Il y a un autre détail, très révélateur. Et qui indique, lui aussi, qu’au-delà de l’événement de Cana, qui a concerné un marié anonyme et une mariée inconnue, que cet événement de Cana annonce la Passion salvifique. En effet, Jésus ne choisit pas n’importe quel récipient pour que les serviteurs y versent de l’eau. Il choisit des cuves qui servent pour les ablutions rituelles des Juifs. Elles ne contiendront, au départ, que de l’eau. C’est le signe de l’impuissance de ces ablutions. C’est seulement parce que Jésus transforme l’eau en vin que ces cuves d’ablutions annoncent le salut.

Mais combien y a-t-il de cuves ? Six ! Et comment les serviteurs les remplissent : « jusqu’au bord ! » Autrement dit on est au bord du chiffre sept, au bord de l’accomplissement. Et c’est bien le constat du maître du repas : « Tout le monde sert le bon vin en premier, mais toi tu as gardé le bon pour la fin ».

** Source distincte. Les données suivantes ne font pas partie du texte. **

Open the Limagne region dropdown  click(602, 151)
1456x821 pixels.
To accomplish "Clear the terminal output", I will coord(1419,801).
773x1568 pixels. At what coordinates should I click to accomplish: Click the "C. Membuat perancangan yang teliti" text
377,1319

Ces détails du texte confirment que Jésus est le marié authentique de ce repas, où il annonce son « heure », qui est sa passion. Mais dès lors il n’y a plus à chercher la mariée dans le texte de Cana. Car, la mariée de Jésus, c’est l’Eglise et l’Eglise est née bien après les noces à Cana en Galilée, l’Eglise est née de son côté, au Golgotha, comme Eve est née d’Adam au jardin de la Genèse. Et cela, c’est aussi saint Jean qui le dit : « Un des soldats, d’un coup de lance, le frappa au côté et aussitôt il en sortit du sang et de l’eau ». Il est le seul des évangélistes à le dire !

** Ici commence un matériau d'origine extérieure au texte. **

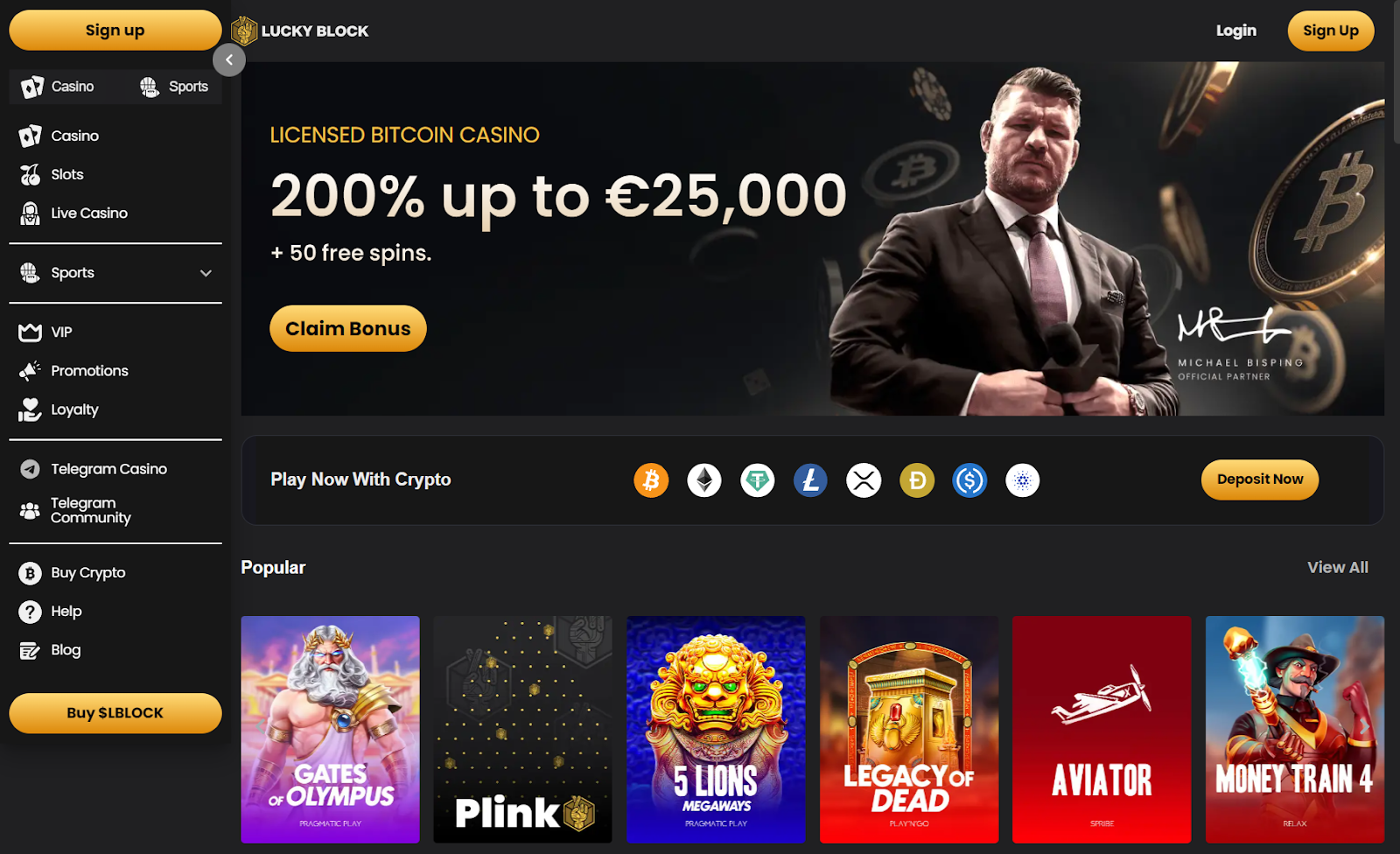Expand the Sports submenu chevron

click(206, 273)
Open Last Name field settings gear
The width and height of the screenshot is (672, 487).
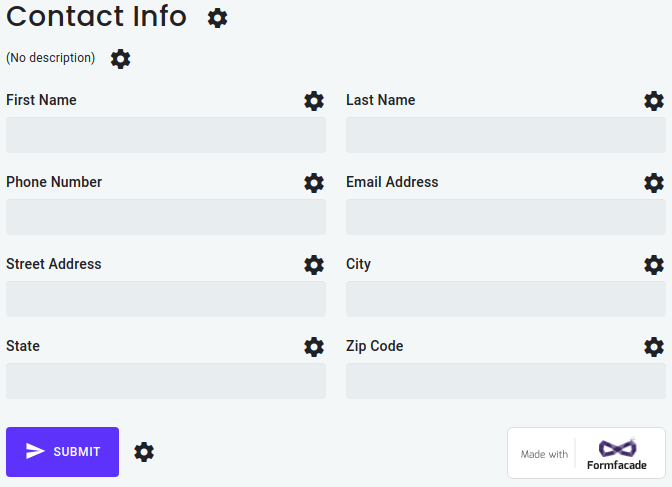pyautogui.click(x=654, y=101)
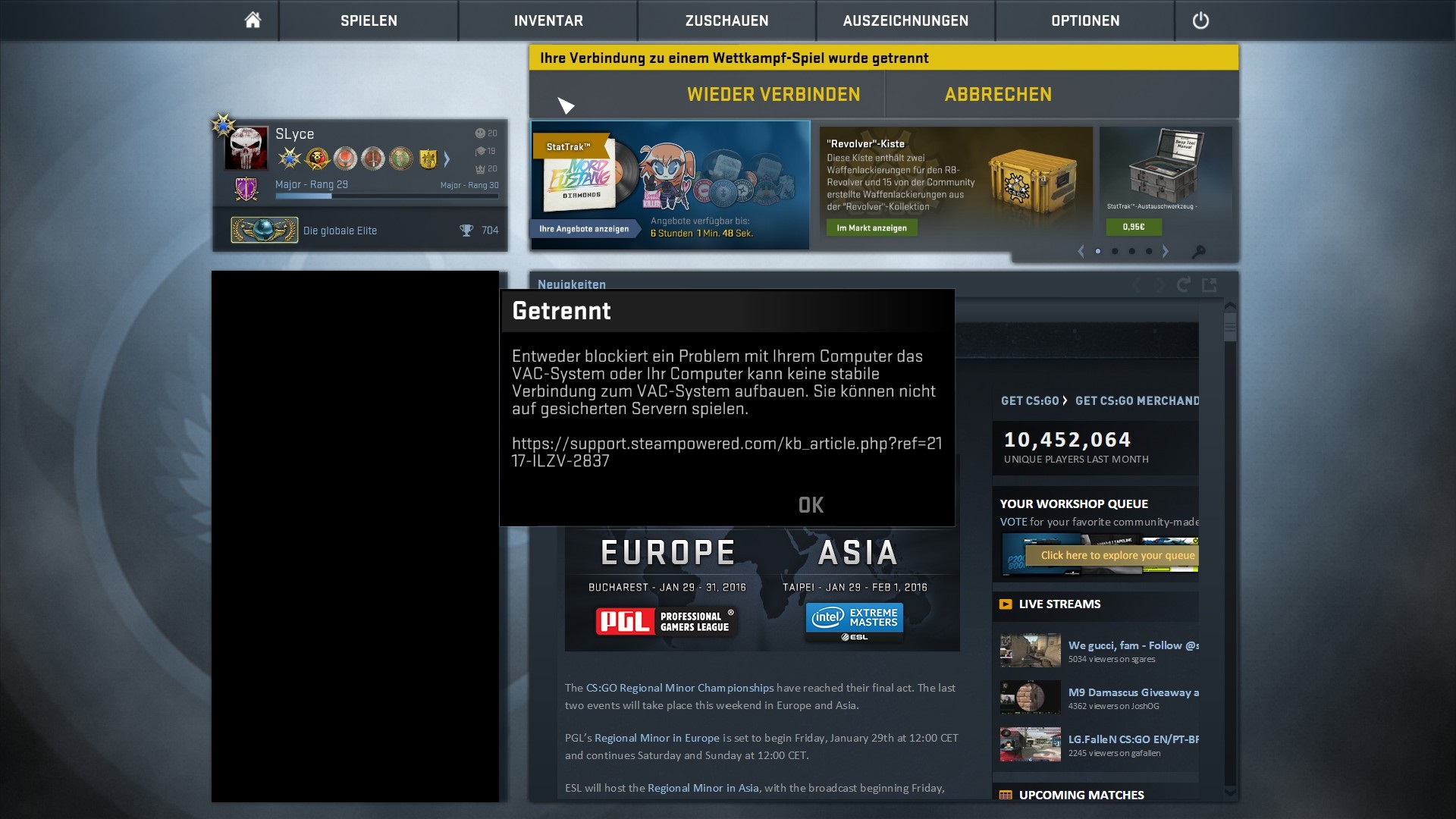Screen dimensions: 1456x819
Task: Open news in external browser icon
Action: click(x=1210, y=285)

Frères et sœurs, ne soyons pas surpris de cette l’image du Christ Epoux et de l’Eglise Epouse ! Par là nous est donné le sens même de l’incarnation. Dieu a pris chair d’homme pour accomplir les noces de Dieu et de l’humanité, pour que l’homme participe pleinement à la vie et à la joie amoureuse de Dieu pour l’homme. Amen.